4. What exists only in three-star or four-star ratings?
Using `reviews.csv`, filter to rating in [3, 4] and isolate the three-star and four-star reviews.
Identify what exists only in these middle-rating reviews.
Focus on partial success:
- customers who liked something but still felt friction
- experience trade-offs
- conditional recommendations
- weak points that did not fully destroy the experience
- improvement areas that could convert acceptable experiences into excellent ones
Explain how these differ from both five-star reviews and one-star/two-star reviews.
5. What customer journey map is inferred?

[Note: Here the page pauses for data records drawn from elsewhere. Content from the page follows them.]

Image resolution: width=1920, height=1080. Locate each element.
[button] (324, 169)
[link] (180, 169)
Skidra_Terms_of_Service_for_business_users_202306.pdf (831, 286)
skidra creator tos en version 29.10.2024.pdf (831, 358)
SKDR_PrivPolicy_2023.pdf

Using `reviews.csv`, infer the customer journey map.
Break the journey into stages, such as:
- search/discovery
- selection
- arrival
- ordering or booking
- service interaction
- waiting
- consumption or delivery
- issue handling
- payment
- post-experience judgement
- review trigger
For each stage, identify:
- customer expectation
- positive signals
- negative signals
- failure modes
- recovery opportunities
- evidence from the review data
6. What unmet customer demand is inferred?
Using `reviews.csv`, infer unmet customer demand.

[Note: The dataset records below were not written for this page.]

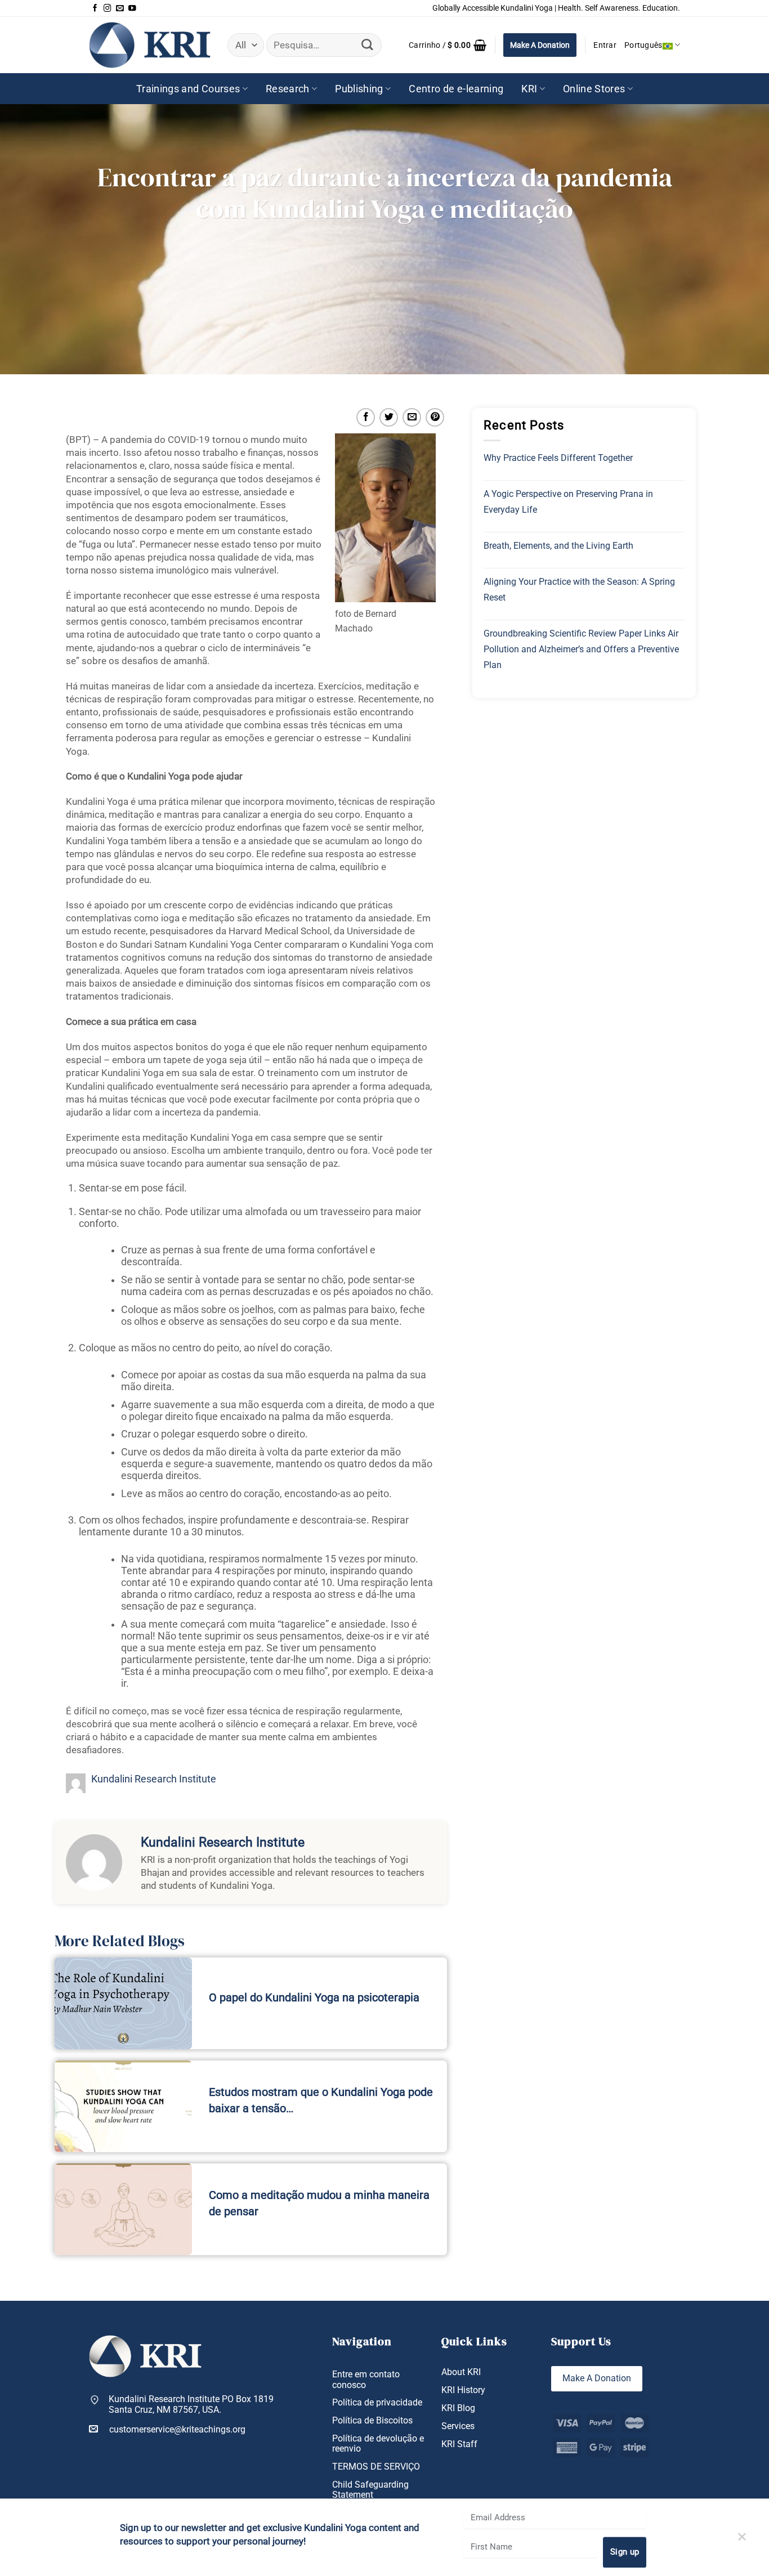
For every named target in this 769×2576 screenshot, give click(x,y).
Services (458, 2426)
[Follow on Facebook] (95, 8)
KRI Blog (458, 2408)
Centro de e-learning (456, 89)
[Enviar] (367, 45)
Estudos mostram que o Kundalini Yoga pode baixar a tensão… (321, 2100)
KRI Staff (459, 2444)
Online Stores (594, 89)
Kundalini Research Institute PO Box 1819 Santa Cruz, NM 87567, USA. (191, 2404)
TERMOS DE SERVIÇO (376, 2467)
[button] (447, 45)
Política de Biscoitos (372, 2421)
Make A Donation (540, 45)
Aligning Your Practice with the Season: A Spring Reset (579, 589)
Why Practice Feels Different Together (558, 458)
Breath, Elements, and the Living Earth (558, 545)
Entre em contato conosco (366, 2379)
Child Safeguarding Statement (370, 2490)
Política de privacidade (377, 2403)
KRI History (463, 2390)
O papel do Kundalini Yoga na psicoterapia (314, 1997)
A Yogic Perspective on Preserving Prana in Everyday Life (568, 502)
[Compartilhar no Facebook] (365, 417)
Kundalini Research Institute (153, 1779)
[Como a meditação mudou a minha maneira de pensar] (123, 2209)
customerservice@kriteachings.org (177, 2430)
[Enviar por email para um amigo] (412, 417)
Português (643, 45)
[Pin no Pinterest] (435, 417)
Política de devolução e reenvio (378, 2444)
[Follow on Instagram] (107, 8)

Do not simply list complaints.
Identify demand that appears structurally underserved by the local market:
- needs customers repeatedly express indirectly
- expectations that are not reliably met
- service moments where competitors fail
- emotional or practical outcomes customers seem to want
- positioning opportunities for a business entering or improving in this local category
Separate:
1. explicit unmet demand
2. implied unmet demand
3. weak signals worth testing
4. likely content/SEO angles
5. operational changes a business could make
What this changes strategically
The notebook turns local SEO and Google Maps competitor analysis into something more useful than a directory scrape.
The usual workflow is:
find competitors
→ map locations
→ compare ratings
→ export data
This workflow adds the missing demand layer:
find competitors
→ extract reviews
→ isolate causally useful reviews
→ extract journey atoms
→ compare satisfaction, dissatisfaction, and near-miss reviews by rating
→ infer unmet demand
→ identify positioning opportunities
That changes the object of analysis.
The market is no longer just a set of businesses on a map. It becomes a set of customer journeys, some successful and some broken, distributed across a local competitive landscape.
That is the useful claim:
Competitor mapping tells you where the market is crowded.
Review journey mapping tells you where the market is still weak.